Sunday, May 24, 2020

Mirror Trees:
Now we Like Them, Now we Don't


Mirror trees have always seemed like a viable yet last-ditch effort for me. It's not that I'm an adoptee in search of my birth parents, but I am in search of the birthright of my heritage. Thanks to some likely-excusable but now-bemoaned reasons, my paternal grandfather never felt the freedom to share his ethnic roots. Now, two generations after the fact, I and my cousins can understand what he was up against, but still we wish he would have felt freer to share that story.

Still, we have a recourse. DNA testing has opened up possibilities for many people who never knew the true story about their roots—yes, including adoptees. Because I'm almost in the same boat, I keep a close eye on what people in that situation do to untangle the mystery of their past. I've since moved from that tentative position of finding two, maybe three, matches who likely belong to my paternal grandfather's side of my family tree to finding nearly a dozen matches.

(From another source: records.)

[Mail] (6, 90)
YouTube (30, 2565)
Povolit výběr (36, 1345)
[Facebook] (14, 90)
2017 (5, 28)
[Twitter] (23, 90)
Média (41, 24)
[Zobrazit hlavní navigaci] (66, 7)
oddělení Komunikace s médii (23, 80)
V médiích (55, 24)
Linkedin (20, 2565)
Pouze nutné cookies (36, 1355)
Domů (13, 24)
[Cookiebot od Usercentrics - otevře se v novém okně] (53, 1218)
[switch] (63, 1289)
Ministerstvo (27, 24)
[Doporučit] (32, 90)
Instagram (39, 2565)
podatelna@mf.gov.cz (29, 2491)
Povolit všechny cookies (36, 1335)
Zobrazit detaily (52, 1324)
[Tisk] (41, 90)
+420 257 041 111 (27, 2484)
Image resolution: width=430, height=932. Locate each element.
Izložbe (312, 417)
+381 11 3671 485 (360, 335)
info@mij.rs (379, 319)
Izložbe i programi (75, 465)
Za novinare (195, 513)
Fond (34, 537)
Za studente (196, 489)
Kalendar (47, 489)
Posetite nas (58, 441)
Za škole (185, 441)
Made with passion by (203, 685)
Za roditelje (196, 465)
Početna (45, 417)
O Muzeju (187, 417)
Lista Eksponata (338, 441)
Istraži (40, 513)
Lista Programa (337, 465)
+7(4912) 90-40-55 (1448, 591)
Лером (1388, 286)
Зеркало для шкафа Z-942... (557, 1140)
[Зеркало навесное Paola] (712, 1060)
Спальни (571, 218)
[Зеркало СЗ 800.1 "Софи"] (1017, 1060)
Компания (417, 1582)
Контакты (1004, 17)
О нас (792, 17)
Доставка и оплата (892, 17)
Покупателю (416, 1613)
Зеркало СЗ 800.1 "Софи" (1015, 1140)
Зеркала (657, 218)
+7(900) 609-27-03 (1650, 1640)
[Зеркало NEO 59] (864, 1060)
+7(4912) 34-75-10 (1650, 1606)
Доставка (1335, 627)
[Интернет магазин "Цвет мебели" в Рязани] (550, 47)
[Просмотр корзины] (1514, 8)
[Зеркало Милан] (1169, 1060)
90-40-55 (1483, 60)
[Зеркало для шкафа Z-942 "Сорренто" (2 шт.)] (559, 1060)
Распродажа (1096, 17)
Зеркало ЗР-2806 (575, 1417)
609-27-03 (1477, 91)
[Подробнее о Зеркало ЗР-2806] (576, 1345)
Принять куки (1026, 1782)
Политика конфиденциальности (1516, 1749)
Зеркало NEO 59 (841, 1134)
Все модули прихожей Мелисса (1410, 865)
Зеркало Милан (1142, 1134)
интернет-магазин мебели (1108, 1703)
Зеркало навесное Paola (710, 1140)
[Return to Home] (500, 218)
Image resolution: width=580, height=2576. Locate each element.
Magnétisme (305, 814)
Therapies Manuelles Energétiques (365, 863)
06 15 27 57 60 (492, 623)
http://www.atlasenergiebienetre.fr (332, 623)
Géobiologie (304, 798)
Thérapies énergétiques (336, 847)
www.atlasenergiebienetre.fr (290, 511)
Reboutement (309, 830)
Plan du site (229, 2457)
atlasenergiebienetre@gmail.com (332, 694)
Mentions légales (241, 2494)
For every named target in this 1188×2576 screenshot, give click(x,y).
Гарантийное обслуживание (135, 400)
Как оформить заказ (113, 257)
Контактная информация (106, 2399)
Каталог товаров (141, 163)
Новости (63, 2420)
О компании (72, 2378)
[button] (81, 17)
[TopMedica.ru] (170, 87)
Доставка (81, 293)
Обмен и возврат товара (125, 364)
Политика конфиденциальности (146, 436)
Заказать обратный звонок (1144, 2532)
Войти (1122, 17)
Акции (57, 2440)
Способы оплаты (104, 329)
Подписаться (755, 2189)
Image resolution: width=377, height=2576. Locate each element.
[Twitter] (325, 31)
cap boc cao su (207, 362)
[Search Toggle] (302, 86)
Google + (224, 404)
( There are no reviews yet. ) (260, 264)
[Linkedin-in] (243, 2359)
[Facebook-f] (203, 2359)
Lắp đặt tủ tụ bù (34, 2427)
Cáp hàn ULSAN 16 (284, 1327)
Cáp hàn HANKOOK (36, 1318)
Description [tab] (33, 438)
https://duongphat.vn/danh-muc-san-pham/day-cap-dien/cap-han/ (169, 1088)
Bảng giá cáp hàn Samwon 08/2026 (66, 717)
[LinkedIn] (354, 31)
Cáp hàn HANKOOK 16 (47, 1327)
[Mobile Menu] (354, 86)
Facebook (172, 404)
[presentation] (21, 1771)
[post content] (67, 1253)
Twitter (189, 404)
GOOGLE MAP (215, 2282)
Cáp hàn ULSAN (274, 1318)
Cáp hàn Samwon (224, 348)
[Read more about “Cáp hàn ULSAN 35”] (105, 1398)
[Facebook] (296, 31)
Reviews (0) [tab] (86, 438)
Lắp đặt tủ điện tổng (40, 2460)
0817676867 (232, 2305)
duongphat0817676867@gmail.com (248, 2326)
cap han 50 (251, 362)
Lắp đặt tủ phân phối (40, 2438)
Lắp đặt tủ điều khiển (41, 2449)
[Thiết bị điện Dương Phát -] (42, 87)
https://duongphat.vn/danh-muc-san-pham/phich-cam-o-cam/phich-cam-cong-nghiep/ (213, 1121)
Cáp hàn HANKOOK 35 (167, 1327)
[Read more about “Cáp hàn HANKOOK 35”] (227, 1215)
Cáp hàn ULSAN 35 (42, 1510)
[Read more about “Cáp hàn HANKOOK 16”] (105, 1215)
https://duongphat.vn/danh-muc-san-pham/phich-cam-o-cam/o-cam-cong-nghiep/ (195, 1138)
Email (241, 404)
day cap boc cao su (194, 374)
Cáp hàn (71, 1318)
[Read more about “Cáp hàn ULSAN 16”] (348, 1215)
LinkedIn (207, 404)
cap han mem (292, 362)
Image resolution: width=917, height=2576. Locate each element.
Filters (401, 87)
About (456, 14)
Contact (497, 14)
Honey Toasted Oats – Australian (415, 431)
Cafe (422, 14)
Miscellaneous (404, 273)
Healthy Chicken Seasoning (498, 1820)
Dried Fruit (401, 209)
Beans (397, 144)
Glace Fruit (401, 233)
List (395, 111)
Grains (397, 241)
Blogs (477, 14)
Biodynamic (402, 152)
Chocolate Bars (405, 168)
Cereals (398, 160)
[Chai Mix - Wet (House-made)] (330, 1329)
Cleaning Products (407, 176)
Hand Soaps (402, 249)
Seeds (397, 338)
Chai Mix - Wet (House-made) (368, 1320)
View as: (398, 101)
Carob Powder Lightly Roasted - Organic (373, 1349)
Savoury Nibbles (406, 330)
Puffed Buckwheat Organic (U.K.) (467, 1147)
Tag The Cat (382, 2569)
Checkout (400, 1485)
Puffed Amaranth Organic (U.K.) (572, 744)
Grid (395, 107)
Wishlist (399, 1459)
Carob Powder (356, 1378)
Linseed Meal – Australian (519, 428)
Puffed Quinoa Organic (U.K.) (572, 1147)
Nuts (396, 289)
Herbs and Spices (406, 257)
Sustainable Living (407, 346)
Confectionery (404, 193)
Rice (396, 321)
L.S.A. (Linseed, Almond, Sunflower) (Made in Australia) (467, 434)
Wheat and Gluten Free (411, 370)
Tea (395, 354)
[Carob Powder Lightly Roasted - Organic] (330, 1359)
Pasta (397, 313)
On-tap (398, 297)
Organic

And though my matches families' trajectory didn't include a stop in New York City, as mine did, they all came from that same tiny village in the northern reaches of Poland. It's time to see how our trees collide.

And collide it might be. Last time I mulled over possible research approaches, the favored advice for adoptees was to build what is called a mirror tree. Plenty of researchers were plugging the technique, from the experts to the motivated-yet-avocational to those marketing to the avocational.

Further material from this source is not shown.